Fabrication of an amorphous metal oxide/p-BiVO photocathode: understanding the role of entropy for reducing nitrate to ammonia

The controllable design of chemical microenvironment with the expected thermodynamics and kinetics for boosting catalytic activity and selectivity presents a challenge. Herein, an amorphous metal oxide (A-M x O y ) was employed to understand the polymetallic association of the effect of entropy, revealing the interplay between entropy and the NO 3 − reduction reaction (NITRR) in a photoelectrochemical (PEC) system.
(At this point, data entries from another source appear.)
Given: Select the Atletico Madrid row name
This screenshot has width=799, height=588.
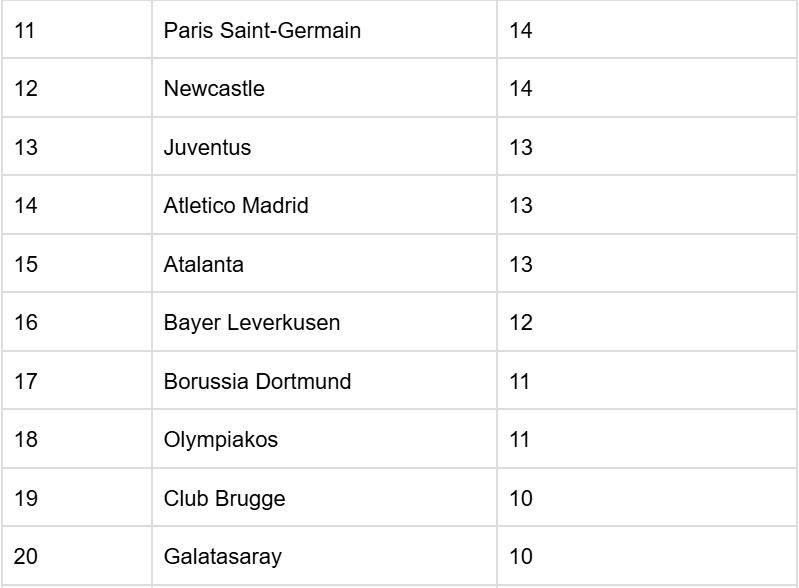Looking at the screenshot, I should coord(236,206).
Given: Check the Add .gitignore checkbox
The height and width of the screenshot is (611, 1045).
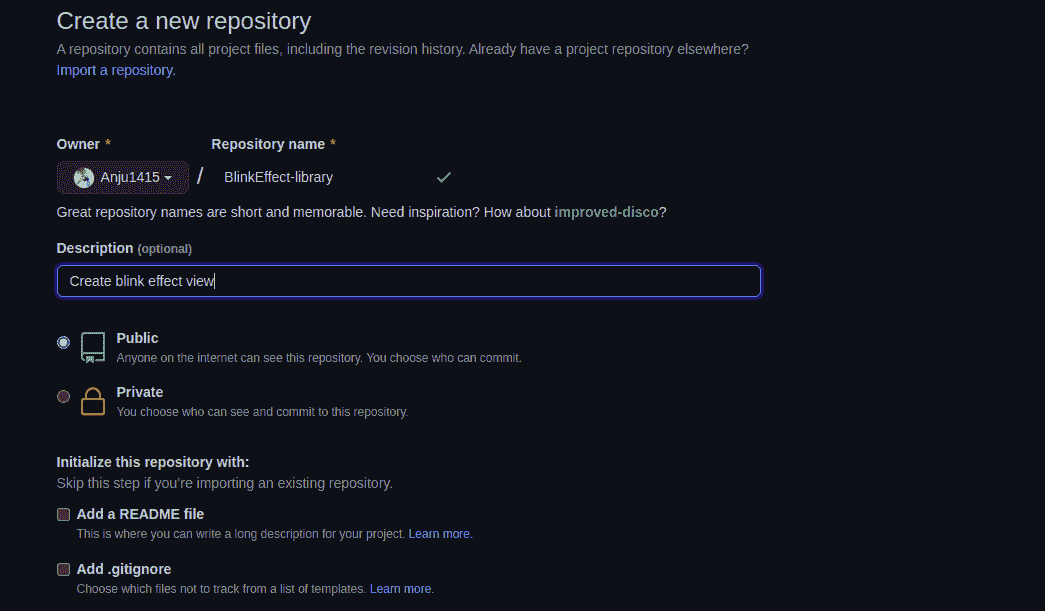Looking at the screenshot, I should (x=64, y=569).
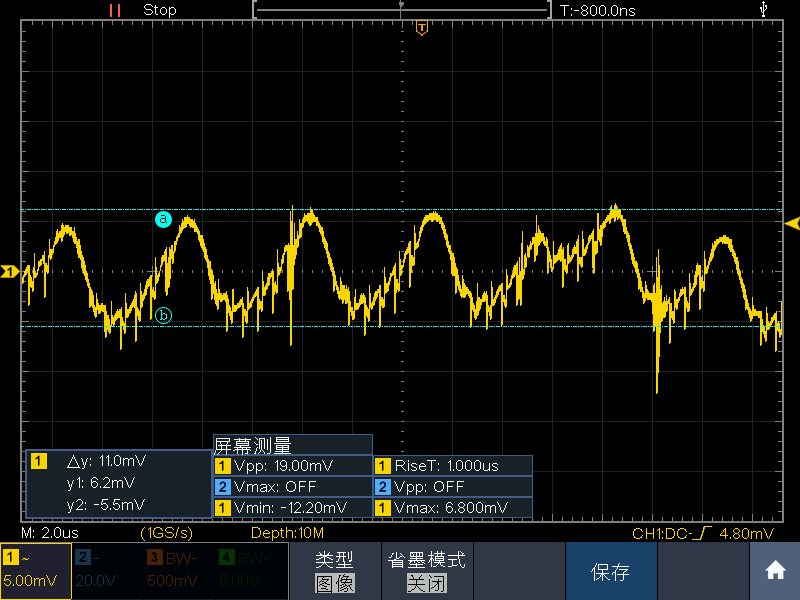This screenshot has height=600, width=800.
Task: Select cursor a marker on the waveform
Action: [163, 219]
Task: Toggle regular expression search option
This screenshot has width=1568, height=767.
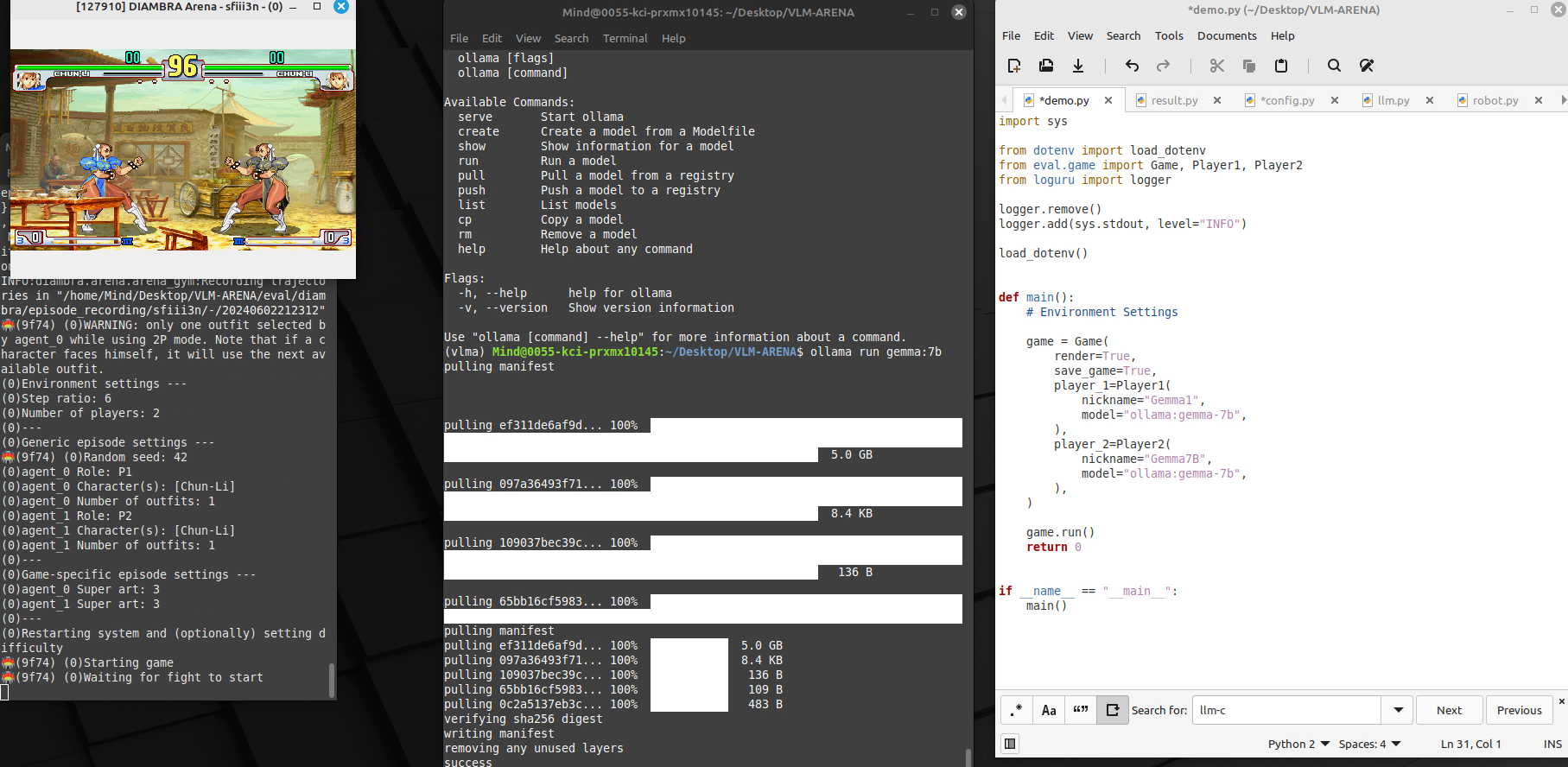Action: (x=1017, y=710)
Based on ultrafast transient absorption spectroscopy, the signal recovery of an optimal heterostructure (CoFeMnO/BiVO 4 ) was 9.1 ps, confirming that amorphous CoFeMnO effectively promotes the kinetic factor of electrons. Thus, the NH 3 yield rate of the optimal heterostructure (CoFeMnO/BiVO 4 ) is up to 17.82 μg h −1 cm −2 (at −0.1 V vs. RHE), which is almost twice that of p-BiVO 4 . Furthermore, isotope 1 H nuclear magnetic resonance spectroscopy was used to further demonstrate the exactitude of the NH 3 evolutionary process, using 15 NO 3 − as the N resource. Therefore, desirable entropy regulation and NH 3 production make the herein A-M x O y /BiVO 4 heterostructure a promising NITRR catalyst for use in a future solar conversion system. Entropy regulation makes an amorphous metal oxide/p-BiVO 4 heterostructure a desirable catalyst for the NO 3 − reduction reaction in a photoelectrochemical system.